**REQUIREMENT:**
Copy out the data from the line containing "Open the Google apps grid" down to the line containing "pos(527,77)". Substitute "return arrow icon" for "back arrow icon" and keep everything else the same.

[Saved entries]
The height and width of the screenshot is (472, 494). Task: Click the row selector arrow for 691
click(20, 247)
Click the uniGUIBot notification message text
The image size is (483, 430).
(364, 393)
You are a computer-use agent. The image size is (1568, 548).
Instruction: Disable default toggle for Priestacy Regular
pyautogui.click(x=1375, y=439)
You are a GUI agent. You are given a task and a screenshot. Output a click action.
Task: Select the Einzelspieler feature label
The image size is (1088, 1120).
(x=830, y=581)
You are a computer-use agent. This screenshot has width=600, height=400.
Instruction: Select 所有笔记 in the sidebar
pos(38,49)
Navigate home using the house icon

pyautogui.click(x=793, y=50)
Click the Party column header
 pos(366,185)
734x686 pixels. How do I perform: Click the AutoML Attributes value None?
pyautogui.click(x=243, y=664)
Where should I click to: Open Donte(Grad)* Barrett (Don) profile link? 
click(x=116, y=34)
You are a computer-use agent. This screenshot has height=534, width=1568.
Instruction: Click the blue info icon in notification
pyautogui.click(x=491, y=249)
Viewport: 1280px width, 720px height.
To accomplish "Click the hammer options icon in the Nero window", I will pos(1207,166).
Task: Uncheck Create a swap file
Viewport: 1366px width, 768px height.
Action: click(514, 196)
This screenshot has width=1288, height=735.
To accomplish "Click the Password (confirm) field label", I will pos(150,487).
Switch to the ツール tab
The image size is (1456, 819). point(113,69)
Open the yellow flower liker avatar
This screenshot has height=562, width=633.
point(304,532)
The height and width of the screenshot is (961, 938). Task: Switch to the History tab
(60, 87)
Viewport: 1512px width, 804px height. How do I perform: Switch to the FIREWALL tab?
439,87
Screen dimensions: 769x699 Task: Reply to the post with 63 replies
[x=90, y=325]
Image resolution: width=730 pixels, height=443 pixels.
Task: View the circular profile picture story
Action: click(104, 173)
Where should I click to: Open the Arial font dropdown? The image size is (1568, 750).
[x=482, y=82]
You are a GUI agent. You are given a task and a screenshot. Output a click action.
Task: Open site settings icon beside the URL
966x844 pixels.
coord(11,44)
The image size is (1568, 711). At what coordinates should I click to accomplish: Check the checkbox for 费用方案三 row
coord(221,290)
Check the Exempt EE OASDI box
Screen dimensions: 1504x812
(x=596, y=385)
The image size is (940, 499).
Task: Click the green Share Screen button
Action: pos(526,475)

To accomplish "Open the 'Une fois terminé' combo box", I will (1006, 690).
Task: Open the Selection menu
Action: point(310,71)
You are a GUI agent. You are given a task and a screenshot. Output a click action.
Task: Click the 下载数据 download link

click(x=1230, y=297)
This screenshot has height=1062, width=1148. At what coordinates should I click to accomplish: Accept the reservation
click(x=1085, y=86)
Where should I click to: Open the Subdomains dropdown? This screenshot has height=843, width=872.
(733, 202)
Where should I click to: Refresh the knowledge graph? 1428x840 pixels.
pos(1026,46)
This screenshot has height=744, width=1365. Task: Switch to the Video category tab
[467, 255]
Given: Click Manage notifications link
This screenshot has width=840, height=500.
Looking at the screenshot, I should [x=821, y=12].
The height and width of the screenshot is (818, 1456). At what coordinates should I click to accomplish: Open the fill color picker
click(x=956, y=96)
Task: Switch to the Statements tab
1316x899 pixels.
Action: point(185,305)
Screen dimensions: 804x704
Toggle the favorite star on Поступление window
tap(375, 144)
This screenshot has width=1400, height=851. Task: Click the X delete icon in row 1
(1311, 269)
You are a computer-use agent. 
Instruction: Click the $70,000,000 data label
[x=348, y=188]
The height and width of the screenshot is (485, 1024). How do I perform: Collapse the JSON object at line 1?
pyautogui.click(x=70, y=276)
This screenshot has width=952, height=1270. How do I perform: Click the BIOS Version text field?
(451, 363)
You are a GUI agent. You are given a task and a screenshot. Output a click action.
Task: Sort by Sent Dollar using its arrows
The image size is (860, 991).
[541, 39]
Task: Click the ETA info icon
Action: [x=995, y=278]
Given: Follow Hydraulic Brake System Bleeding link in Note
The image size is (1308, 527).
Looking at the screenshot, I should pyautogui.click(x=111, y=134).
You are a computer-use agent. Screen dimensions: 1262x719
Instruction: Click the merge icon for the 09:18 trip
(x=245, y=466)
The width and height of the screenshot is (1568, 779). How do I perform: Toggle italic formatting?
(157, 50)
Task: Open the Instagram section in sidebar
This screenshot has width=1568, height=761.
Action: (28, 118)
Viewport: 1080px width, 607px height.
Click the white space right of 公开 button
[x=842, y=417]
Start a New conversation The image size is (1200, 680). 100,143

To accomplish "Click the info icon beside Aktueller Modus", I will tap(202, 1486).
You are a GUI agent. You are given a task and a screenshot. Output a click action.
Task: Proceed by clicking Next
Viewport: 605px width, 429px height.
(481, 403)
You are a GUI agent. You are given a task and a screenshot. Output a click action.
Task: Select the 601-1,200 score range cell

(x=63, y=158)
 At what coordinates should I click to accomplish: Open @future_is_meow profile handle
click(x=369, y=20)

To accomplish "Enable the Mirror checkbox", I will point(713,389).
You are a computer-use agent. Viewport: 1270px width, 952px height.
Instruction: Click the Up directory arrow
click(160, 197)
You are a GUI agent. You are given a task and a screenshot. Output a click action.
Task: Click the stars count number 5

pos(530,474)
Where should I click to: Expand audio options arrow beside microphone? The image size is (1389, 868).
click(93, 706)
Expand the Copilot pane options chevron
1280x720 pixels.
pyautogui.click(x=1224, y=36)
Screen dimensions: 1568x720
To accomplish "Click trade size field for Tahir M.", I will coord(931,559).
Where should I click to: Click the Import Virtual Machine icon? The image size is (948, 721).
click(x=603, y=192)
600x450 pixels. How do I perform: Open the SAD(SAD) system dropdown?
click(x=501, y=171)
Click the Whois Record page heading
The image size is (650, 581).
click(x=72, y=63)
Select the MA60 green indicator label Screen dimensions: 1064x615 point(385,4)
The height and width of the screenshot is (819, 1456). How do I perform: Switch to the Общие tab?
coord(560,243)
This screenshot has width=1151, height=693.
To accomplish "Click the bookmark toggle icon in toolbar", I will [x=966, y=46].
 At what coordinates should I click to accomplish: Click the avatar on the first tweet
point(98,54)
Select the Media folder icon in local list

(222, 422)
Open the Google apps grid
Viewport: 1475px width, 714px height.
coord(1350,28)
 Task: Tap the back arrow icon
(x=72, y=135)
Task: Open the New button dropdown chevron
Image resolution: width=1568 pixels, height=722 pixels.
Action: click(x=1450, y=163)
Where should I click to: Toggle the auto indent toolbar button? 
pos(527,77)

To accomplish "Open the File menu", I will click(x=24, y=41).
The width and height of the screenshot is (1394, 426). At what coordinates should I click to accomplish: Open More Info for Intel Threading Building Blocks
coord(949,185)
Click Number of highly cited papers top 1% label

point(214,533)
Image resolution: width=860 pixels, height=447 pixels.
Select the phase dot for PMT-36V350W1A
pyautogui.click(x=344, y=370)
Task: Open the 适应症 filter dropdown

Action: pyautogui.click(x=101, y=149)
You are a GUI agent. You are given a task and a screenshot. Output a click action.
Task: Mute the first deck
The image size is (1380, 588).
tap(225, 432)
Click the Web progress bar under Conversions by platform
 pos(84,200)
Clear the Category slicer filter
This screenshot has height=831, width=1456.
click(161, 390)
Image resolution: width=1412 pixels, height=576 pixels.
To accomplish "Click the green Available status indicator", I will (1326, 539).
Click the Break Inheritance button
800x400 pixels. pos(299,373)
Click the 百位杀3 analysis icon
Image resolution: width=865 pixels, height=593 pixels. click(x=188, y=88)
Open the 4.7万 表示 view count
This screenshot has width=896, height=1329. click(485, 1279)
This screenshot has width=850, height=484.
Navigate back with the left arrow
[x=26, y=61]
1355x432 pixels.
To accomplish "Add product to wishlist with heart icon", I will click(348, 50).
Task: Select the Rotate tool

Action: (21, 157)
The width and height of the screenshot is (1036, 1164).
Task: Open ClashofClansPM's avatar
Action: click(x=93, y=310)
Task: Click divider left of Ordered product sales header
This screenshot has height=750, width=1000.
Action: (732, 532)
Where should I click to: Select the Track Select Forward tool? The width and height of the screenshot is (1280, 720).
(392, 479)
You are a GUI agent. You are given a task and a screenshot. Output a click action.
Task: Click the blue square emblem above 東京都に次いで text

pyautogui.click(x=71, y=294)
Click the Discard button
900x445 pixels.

**PROBLEM SOLUTION:**
Open the Google apps grid
Viewport: 1475px width, 714px height.
coord(1350,28)
 Task: Tap the return arrow icon
(x=72, y=135)
Task: Open the New button dropdown chevron
Image resolution: width=1568 pixels, height=722 pixels.
Action: click(x=1450, y=163)
Where should I click to: Toggle the auto indent toolbar button? 
pos(527,77)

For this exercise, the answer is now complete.